- **EXTRACT TO READ**:
_____
The Black Power Movement had been around since the 1950s, but it was Stokely Carmichael that popularised the term in 1966 (Coombs, 2004). He was the head of the Student Non-violent Coordinating Committee (SNCC). The Black Power Movement instilled a sense of racial pride and self esteem in blacks. The movement encouraged African Americans to join or form political parties that could offer a foundation for real socio economic progress. The movement aspired for blacks to define the world in their own view.

The Black Arts Movement was an association of African American visual artists, writers, poets, playwrights and musicians. The movement took a definite shape around 1965 and lasted to the late 1970s. Blacks involved in this movement were united by a desire to cultivate a vital black aesthetic different from the standards of whites that reflected and addressed the particular experiences and sensibilities of African Americans. The movement set out to re-affirm the intrinsic beauty of blackness, an explicit challenge to centuries of racism (Neal: 1968). African Americans who contributed to this movement include; Gwendolyn Brooks, Nikki Giovanni, LeRoi Jones (Amiri Baraka) to mention but a few.

Today, issues of discrimination remain, though African Americans have made and are still making a significant contribution to every part of American society, be it business, science, politics, art and entertainment.

1.2 AFRICAN AMERICAN MUSIC

African American art forms such as poetry, narrative, music and songs are related to the society from which they emerged from. Scientific and biblical arguments which were used as weapons to justify slavery served ironically as the foundation for African American arts. Africans who were taken as slaves had to readjust in a world alien to them. Throughout history, people of African origin in the United States otherwise known as African Americans have developed several music genres, beginning with Negro Spirituals, Blues and Jazz music, to the most recent genre of Rap music. It is important to note that rap is one of the five elements of hip hop culture. Thus music is a vital component of the African American culture.

Music has always been a defining aspect of African American culture; ever since the passage of the slaves from both West and Central Africa to the New World. Through their music and songs, the first African Americans were able to keep a sense of their African identity. Music gave a sense of power, of control. If it did not improve the material being of its creators, it certainly did have an impact upon their psychic state and emotional health. It allowed them to assert themselves and their feelings and their values, to communicate continuously with themselves and their peers. They could partly drop their masks and the pretence and say what they felt, articulate what was brimming up within them and what they desperately needed to express (Daniel and Smitherman: 1976). Music along with other forms of the oral tradition allowed African Americans to express themselves, to derive pleasure and also to pass on these forms for posterity. In view of this, Franklin and Moss (1994:25-26) posit:

African Slaves came from a complex social and economic life, and were not overwhelmed or overawed by their New World experiences. Despite the heterogeneity characteristic of many aspects of African life, African people still had sufficient common experiences to enable them to cooperate in the New World in fashioning new customs and traditions which reflected their background.
_____
[Element and text position entries]
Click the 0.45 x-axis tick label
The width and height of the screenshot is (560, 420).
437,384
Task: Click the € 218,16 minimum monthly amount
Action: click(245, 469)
_____
- **PARTS OF THE EXERCISE**:
1 – Which music genres does the passage on African American history and music say African Americans developed?
2 – Copy out all the entries word for word, keeping every line.
The passage and the entries have no connection to each other.

- **PROBLEM SOLUTIONS**:
1 – Negro Spirituals, Blues, Jazz, Rap

2 –
Click the 0.45 x-axis tick label
The width and height of the screenshot is (560, 420).
437,384
Task: Click the € 218,16 minimum monthly amount
Action: click(245, 469)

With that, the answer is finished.